Material for this exercise:

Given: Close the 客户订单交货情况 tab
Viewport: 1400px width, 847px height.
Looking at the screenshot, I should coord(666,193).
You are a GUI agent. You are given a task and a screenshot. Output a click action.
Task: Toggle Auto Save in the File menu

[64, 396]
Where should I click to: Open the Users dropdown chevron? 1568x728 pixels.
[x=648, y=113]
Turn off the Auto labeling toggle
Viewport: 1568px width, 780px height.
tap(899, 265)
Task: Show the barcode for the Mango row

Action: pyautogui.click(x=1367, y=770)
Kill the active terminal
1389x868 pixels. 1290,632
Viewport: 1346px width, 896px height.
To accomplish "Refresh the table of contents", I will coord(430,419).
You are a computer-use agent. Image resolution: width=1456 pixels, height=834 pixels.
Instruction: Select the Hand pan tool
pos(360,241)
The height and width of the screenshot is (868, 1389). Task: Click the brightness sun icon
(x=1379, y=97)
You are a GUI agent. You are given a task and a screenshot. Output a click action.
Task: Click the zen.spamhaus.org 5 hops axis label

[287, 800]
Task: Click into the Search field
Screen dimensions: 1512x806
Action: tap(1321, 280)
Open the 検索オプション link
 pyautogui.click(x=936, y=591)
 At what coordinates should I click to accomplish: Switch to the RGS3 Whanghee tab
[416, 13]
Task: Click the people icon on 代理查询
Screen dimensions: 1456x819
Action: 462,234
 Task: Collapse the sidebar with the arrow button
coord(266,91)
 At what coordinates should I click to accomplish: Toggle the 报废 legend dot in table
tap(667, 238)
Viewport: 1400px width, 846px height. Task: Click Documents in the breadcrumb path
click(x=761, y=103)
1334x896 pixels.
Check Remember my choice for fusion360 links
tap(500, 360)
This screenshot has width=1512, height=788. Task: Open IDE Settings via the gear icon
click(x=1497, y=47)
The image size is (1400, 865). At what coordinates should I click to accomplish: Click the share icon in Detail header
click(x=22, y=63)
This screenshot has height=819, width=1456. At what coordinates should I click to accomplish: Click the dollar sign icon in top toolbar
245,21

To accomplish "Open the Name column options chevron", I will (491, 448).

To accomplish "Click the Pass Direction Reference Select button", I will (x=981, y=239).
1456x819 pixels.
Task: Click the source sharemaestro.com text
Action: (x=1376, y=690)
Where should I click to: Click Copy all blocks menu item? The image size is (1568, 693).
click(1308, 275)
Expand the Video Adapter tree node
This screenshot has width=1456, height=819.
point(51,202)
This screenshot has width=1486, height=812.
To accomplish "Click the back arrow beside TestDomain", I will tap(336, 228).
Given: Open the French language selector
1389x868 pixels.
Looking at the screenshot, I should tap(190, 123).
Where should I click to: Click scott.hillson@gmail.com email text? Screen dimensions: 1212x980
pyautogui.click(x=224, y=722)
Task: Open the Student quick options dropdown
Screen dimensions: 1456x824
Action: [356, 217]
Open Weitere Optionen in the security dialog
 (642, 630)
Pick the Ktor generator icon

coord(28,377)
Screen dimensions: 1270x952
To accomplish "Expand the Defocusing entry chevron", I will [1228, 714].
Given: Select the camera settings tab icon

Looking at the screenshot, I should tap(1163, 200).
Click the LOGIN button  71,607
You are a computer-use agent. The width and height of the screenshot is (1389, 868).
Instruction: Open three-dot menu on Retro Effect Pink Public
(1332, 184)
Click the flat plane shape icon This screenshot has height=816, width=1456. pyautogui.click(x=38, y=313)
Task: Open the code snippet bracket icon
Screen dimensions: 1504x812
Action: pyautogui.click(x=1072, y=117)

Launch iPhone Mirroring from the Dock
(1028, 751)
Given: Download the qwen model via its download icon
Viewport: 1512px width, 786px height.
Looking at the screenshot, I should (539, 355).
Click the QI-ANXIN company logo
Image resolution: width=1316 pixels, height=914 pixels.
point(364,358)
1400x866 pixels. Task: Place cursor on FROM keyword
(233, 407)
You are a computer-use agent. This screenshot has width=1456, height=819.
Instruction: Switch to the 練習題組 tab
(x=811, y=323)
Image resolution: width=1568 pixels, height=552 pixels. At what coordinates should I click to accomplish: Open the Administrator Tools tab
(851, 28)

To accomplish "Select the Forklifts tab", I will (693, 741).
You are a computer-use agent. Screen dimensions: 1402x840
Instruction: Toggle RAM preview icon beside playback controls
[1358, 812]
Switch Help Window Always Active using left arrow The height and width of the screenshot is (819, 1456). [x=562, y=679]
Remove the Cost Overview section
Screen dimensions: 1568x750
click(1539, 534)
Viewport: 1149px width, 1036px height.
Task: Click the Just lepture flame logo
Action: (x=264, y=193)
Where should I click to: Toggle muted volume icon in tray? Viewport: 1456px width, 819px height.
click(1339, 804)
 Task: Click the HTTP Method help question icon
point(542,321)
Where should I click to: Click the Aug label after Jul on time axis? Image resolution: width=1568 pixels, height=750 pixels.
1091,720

Work to be completed:
With every line kept whole, write out the records again exactly.

Exercise solution:
Given: Close the 客户订单交货情况 tab
Viewport: 1400px width, 847px height.
Looking at the screenshot, I should coord(666,193).
You are a GUI agent. You are given a task and a screenshot. Output a click action.
Task: Toggle Auto Save in the File menu

[64, 396]
Where should I click to: Open the Users dropdown chevron? 1568x728 pixels.
[x=648, y=113]
Turn off the Auto labeling toggle
Viewport: 1568px width, 780px height.
tap(899, 265)
Task: Show the barcode for the Mango row

Action: pyautogui.click(x=1367, y=770)
Kill the active terminal
1389x868 pixels. 1290,632
Viewport: 1346px width, 896px height.
To accomplish "Refresh the table of contents", I will coord(430,419).
You are a computer-use agent. Image resolution: width=1456 pixels, height=834 pixels.
Instruction: Select the Hand pan tool
pos(360,241)
The height and width of the screenshot is (868, 1389). Task: Click the brightness sun icon
(x=1379, y=97)
You are a GUI agent. You are given a task and a screenshot. Output a click action.
Task: Click the zen.spamhaus.org 5 hops axis label

[287, 800]
Task: Click into the Search field
Screen dimensions: 1512x806
Action: tap(1321, 280)
Open the 検索オプション link
 pyautogui.click(x=936, y=591)
 At what coordinates should I click to accomplish: Switch to the RGS3 Whanghee tab
[416, 13]
Task: Click the people icon on 代理查询
Screen dimensions: 1456x819
Action: 462,234
 Task: Collapse the sidebar with the arrow button
coord(266,91)
 At what coordinates should I click to accomplish: Toggle the 报废 legend dot in table
tap(667, 238)
Viewport: 1400px width, 846px height. Task: Click Documents in the breadcrumb path
click(x=761, y=103)
1334x896 pixels.
Check Remember my choice for fusion360 links
tap(500, 360)
This screenshot has width=1512, height=788. Task: Open IDE Settings via the gear icon
click(x=1497, y=47)
The image size is (1400, 865). At what coordinates should I click to accomplish: Click the share icon in Detail header
click(x=22, y=63)
This screenshot has height=819, width=1456. At what coordinates should I click to accomplish: Click the dollar sign icon in top toolbar
245,21

To accomplish "Open the Name column options chevron", I will (491, 448).

To accomplish "Click the Pass Direction Reference Select button", I will (x=981, y=239).
1456x819 pixels.
Task: Click the source sharemaestro.com text
Action: (x=1376, y=690)
Where should I click to: Click Copy all blocks menu item? The image size is (1568, 693).
click(1308, 275)
Expand the Video Adapter tree node
This screenshot has width=1456, height=819.
point(51,202)
This screenshot has width=1486, height=812.
To accomplish "Click the back arrow beside TestDomain", I will tap(336, 228).
Given: Open the French language selector
1389x868 pixels.
Looking at the screenshot, I should tap(190, 123).
Where should I click to: Click scott.hillson@gmail.com email text? Screen dimensions: 1212x980
pyautogui.click(x=224, y=722)
Task: Open the Student quick options dropdown
Screen dimensions: 1456x824
Action: [356, 217]
Open Weitere Optionen in the security dialog
 (642, 630)
Pick the Ktor generator icon

coord(28,377)
Screen dimensions: 1270x952
To accomplish "Expand the Defocusing entry chevron", I will [1228, 714].
Given: Select the camera settings tab icon

Looking at the screenshot, I should tap(1163, 200).
Click the LOGIN button  71,607
You are a computer-use agent. The width and height of the screenshot is (1389, 868).
Instruction: Open three-dot menu on Retro Effect Pink Public
(1332, 184)
Click the flat plane shape icon This screenshot has height=816, width=1456. pyautogui.click(x=38, y=313)
Task: Open the code snippet bracket icon
Screen dimensions: 1504x812
Action: pyautogui.click(x=1072, y=117)

Launch iPhone Mirroring from the Dock
(1028, 751)
Given: Download the qwen model via its download icon
Viewport: 1512px width, 786px height.
Looking at the screenshot, I should (539, 355).
Click the QI-ANXIN company logo
Image resolution: width=1316 pixels, height=914 pixels.
point(364,358)
1400x866 pixels. Task: Place cursor on FROM keyword
(233, 407)
You are a computer-use agent. This screenshot has width=1456, height=819.
Instruction: Switch to the 練習題組 tab
(x=811, y=323)
Image resolution: width=1568 pixels, height=552 pixels. At what coordinates should I click to accomplish: Open the Administrator Tools tab
(851, 28)

To accomplish "Select the Forklifts tab", I will (693, 741).
You are a computer-use agent. Screen dimensions: 1402x840
Instruction: Toggle RAM preview icon beside playback controls
[1358, 812]
Switch Help Window Always Active using left arrow The height and width of the screenshot is (819, 1456). [x=562, y=679]
Remove the Cost Overview section
Screen dimensions: 1568x750
click(1539, 534)
Viewport: 1149px width, 1036px height.
Task: Click the Just lepture flame logo
Action: (x=264, y=193)
Where should I click to: Toggle muted volume icon in tray? Viewport: 1456px width, 819px height.
click(1339, 804)
 Task: Click the HTTP Method help question icon
point(542,321)
Where should I click to: Click the Aug label after Jul on time axis? Image resolution: width=1568 pixels, height=750 pixels.
1091,720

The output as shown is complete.